Yes, I'm using not the current version - but I don't have the current version at hand. But I think it will take you only minutes to test this in your test environment. If it is fixed with the current version: Sorry to bother you.

potatoqualitee commented 1 year ago

In this case, "misspelled" is related to case-sensitivity. master is correct, Master is not -- but our collations are all case-insensitive so it should not matter.

shueybubbles commented 1 year ago

I am curious - if you call database.Refresh() after getting it from the collection, does the Name property then return the correct name?

andreasjordan commented 1 year ago

Just tested; $server.Databases.Refresh() has no effect. Only $server.Databases.ResetCollection() followed by $server.Databases.Refresh() returns the correct name.

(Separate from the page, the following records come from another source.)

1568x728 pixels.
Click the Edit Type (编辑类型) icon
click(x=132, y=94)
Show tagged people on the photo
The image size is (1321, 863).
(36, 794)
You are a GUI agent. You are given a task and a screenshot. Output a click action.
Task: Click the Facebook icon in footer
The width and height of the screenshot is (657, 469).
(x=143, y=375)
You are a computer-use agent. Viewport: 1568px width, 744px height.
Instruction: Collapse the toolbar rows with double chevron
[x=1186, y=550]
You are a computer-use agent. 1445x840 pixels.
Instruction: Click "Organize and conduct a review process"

shueybubbles commented 1 year ago

This issue is related to #119 - When indexing the Databases collection with a string, SMO constructs the Database object using the app-provided name then attempts to connect and populate its properties. The Name property is not overridden with the name that comes back from the query. It's even worse for Azure DB because SMO has to try to connect directly to the user DB to see if it exists and the resulting SqlException is not properly handled.